▸ **TO DO**: Beginning with the line that contains "Image resolution: width=1456" and ending with the last line of the records, write out each line exactly and omit the pictures.

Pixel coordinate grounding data
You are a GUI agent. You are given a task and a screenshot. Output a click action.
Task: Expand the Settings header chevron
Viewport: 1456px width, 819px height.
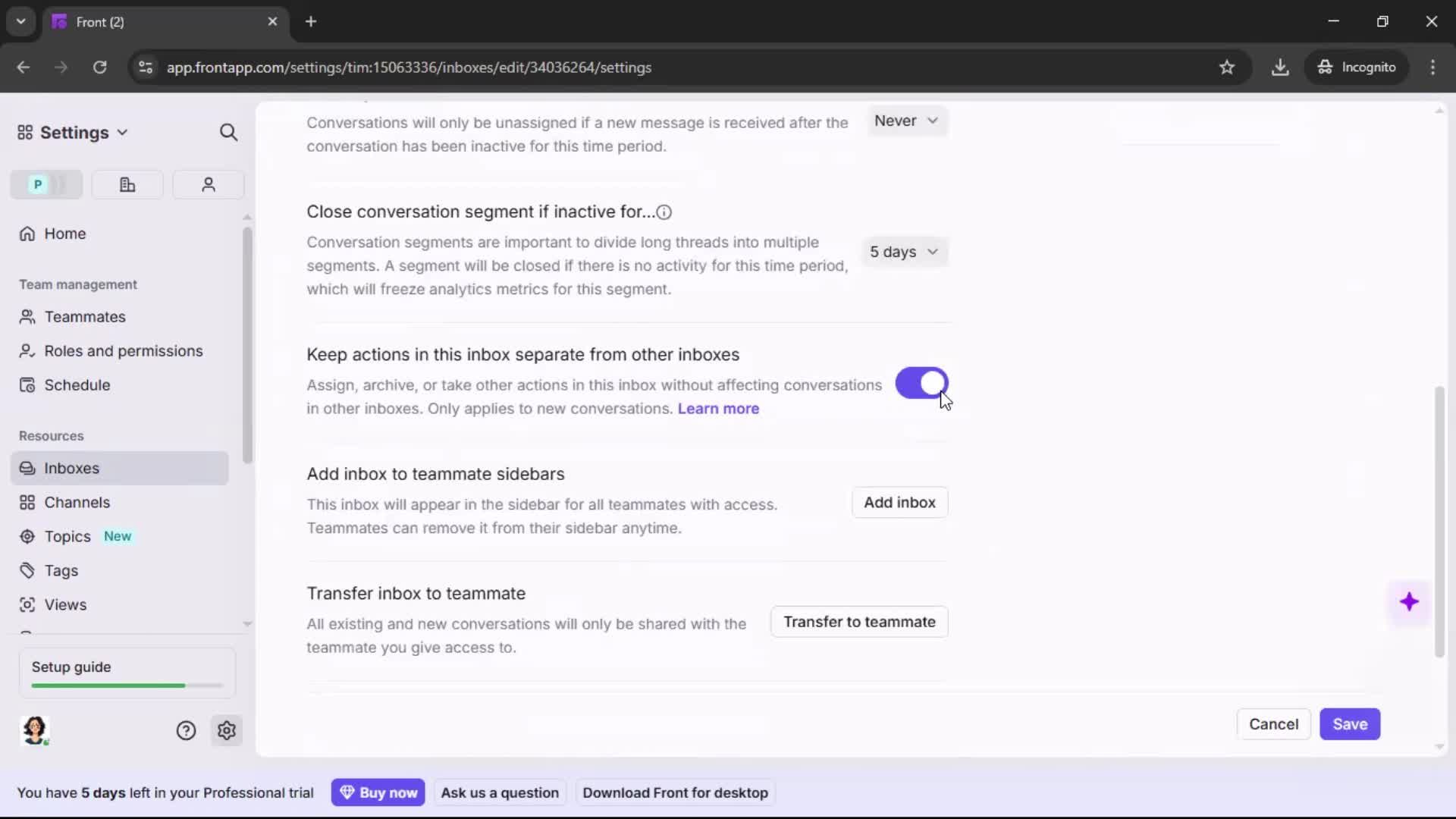tap(122, 132)
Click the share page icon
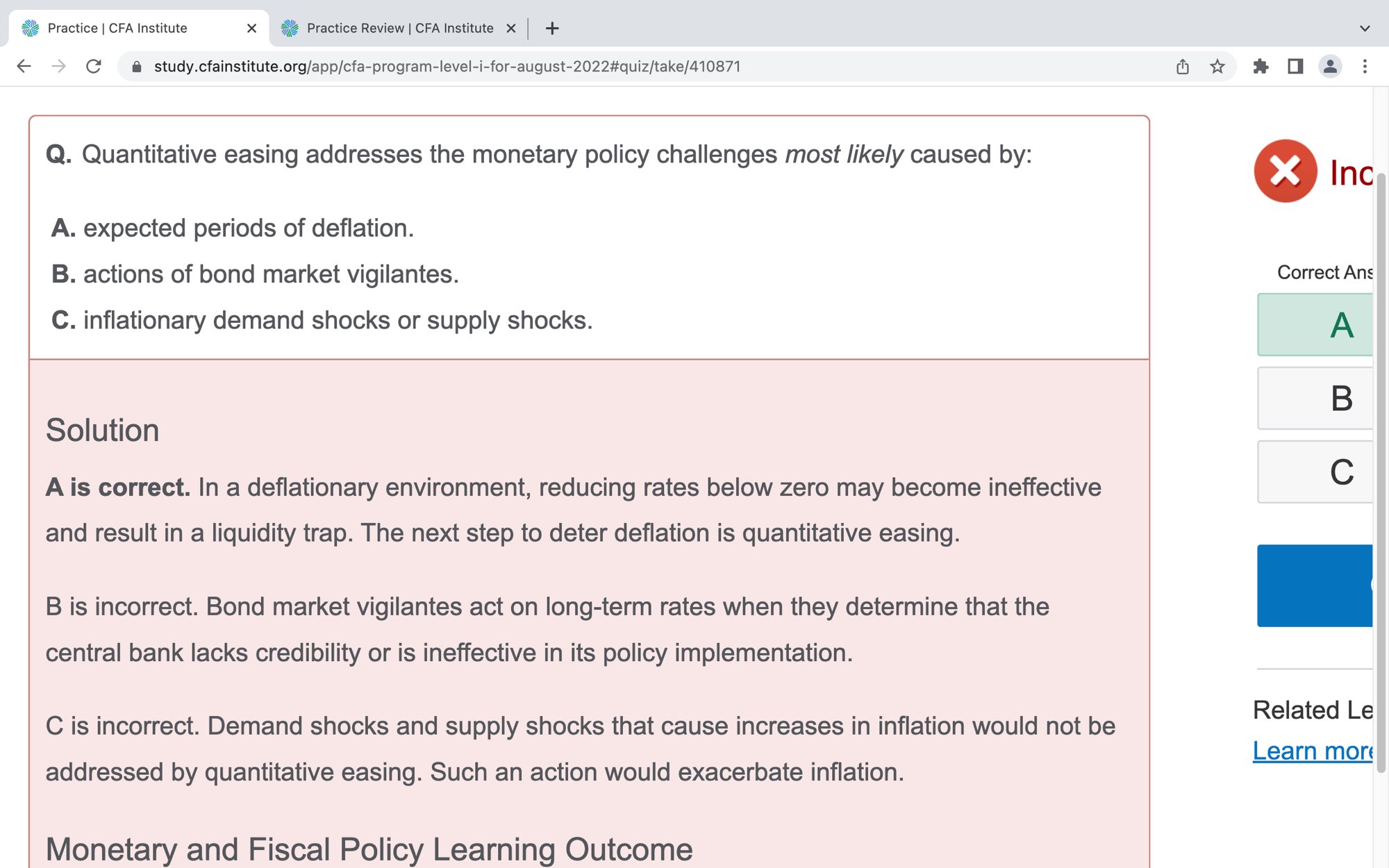The image size is (1389, 868). [x=1182, y=67]
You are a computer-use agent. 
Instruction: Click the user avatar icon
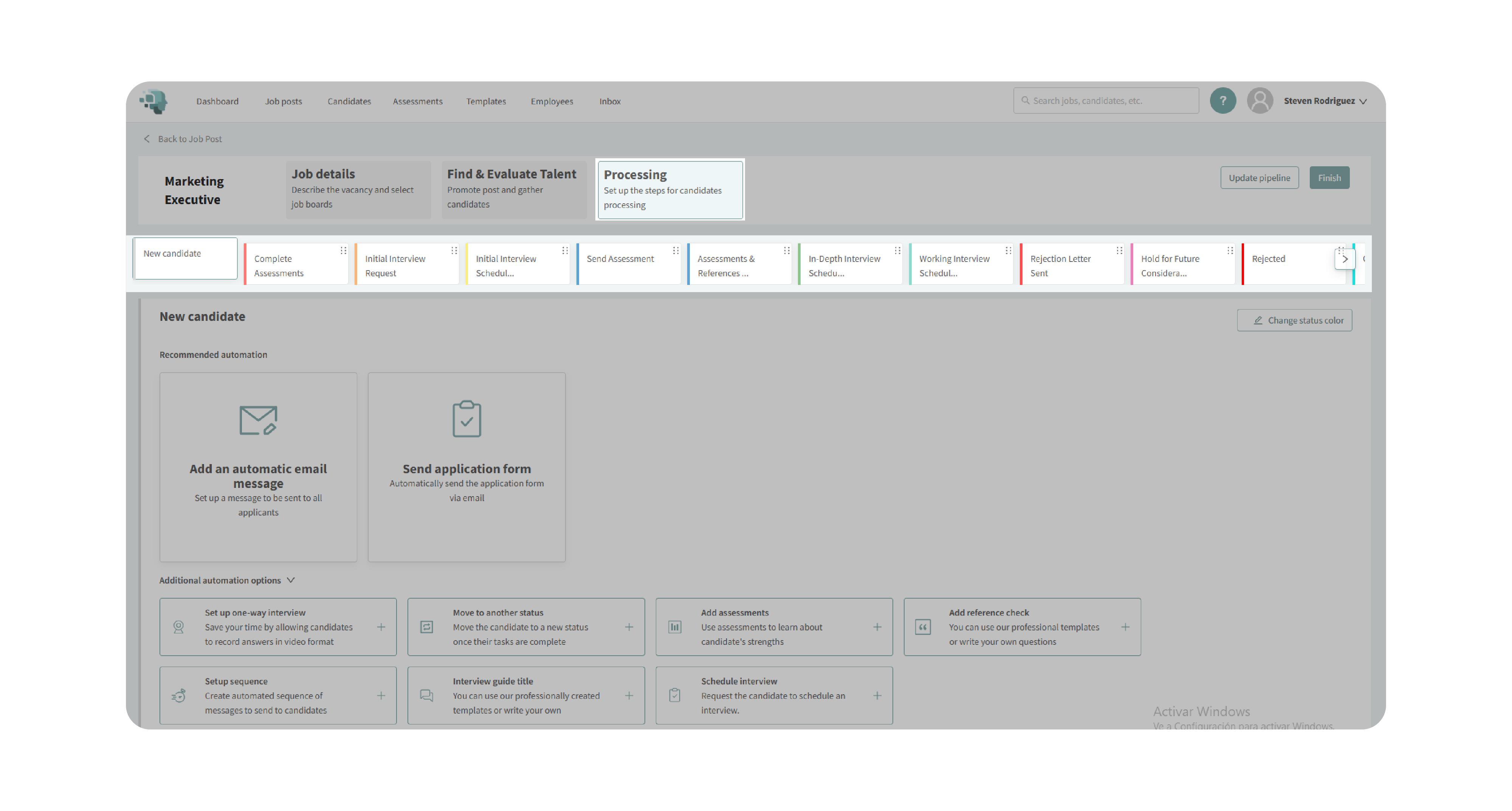1259,101
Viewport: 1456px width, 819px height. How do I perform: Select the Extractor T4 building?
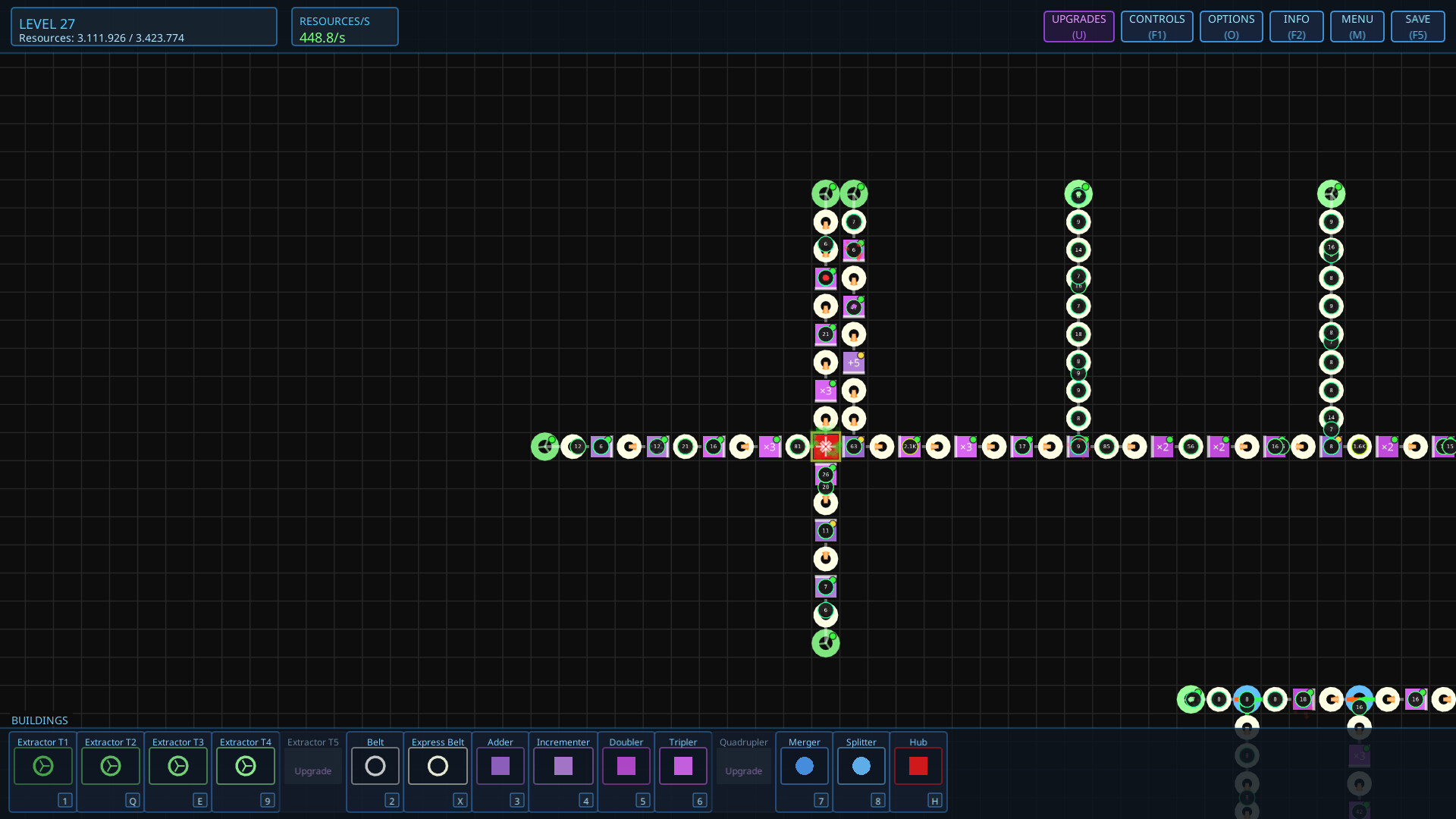[x=245, y=766]
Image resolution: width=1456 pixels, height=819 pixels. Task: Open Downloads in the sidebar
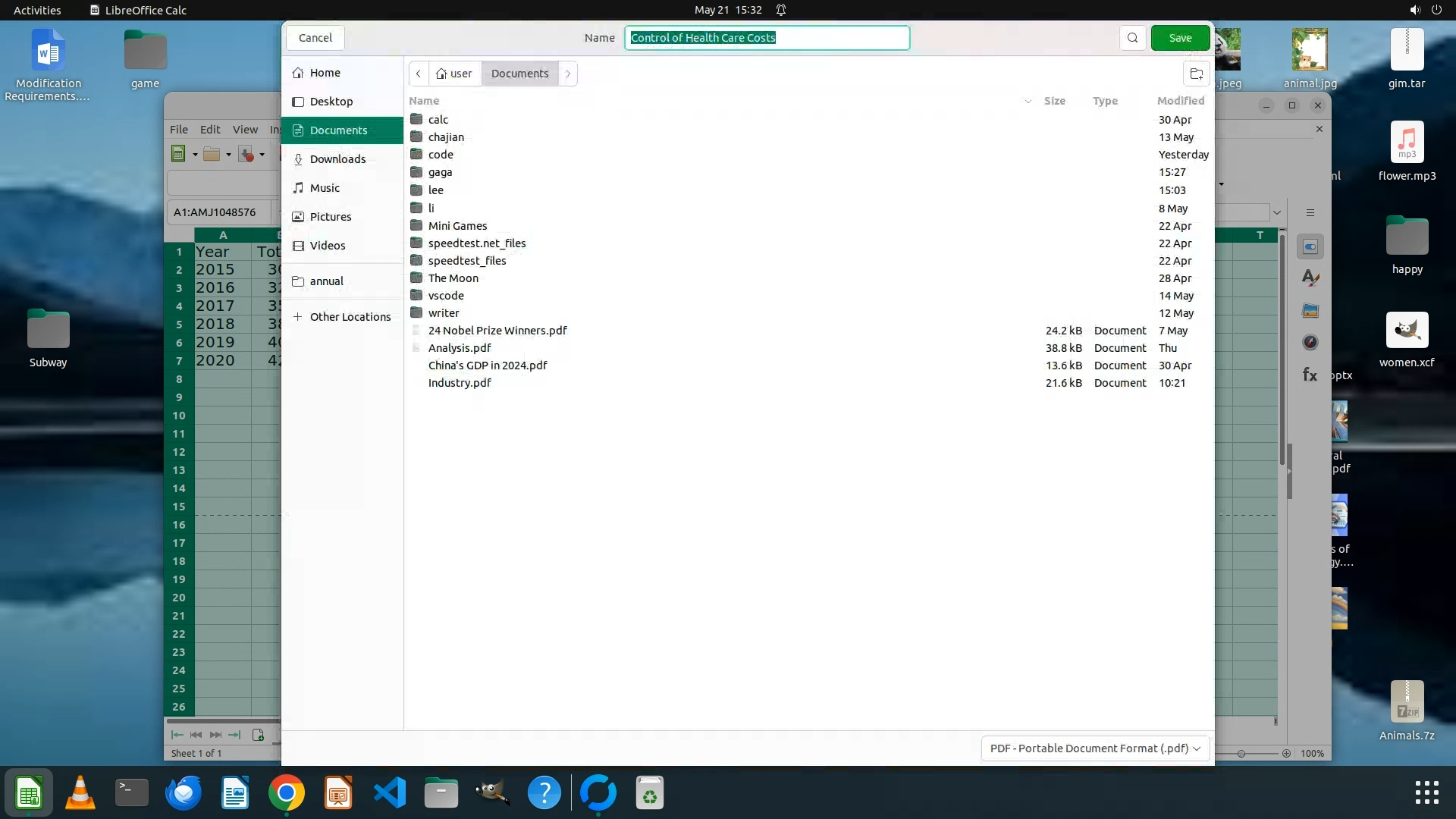pos(337,159)
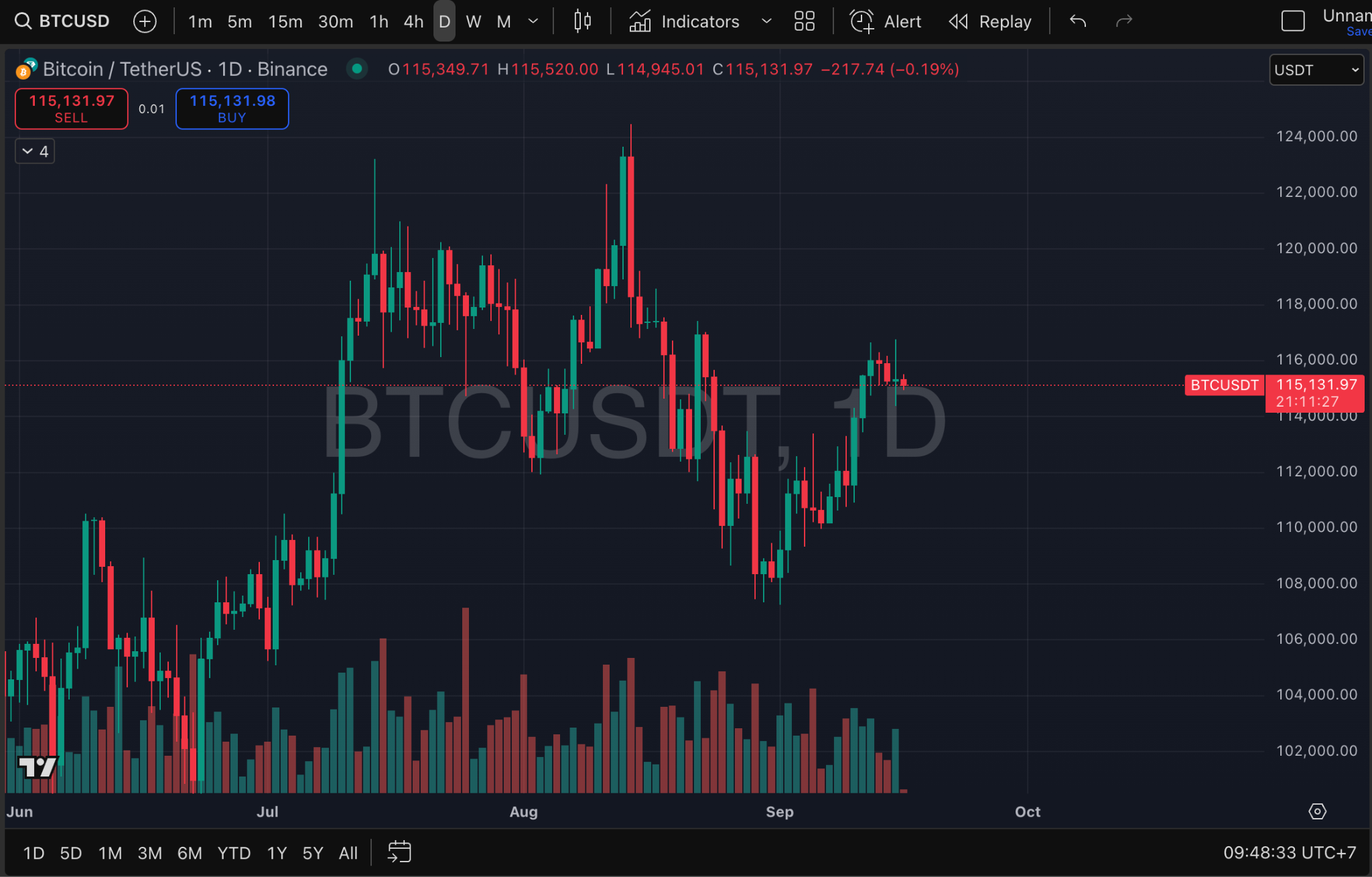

▸ **RESPONSE TO THIS TASK**:
Image resolution: width=1456 pixels, height=819 pixels. Task: Open Downloads in the sidebar
pos(337,159)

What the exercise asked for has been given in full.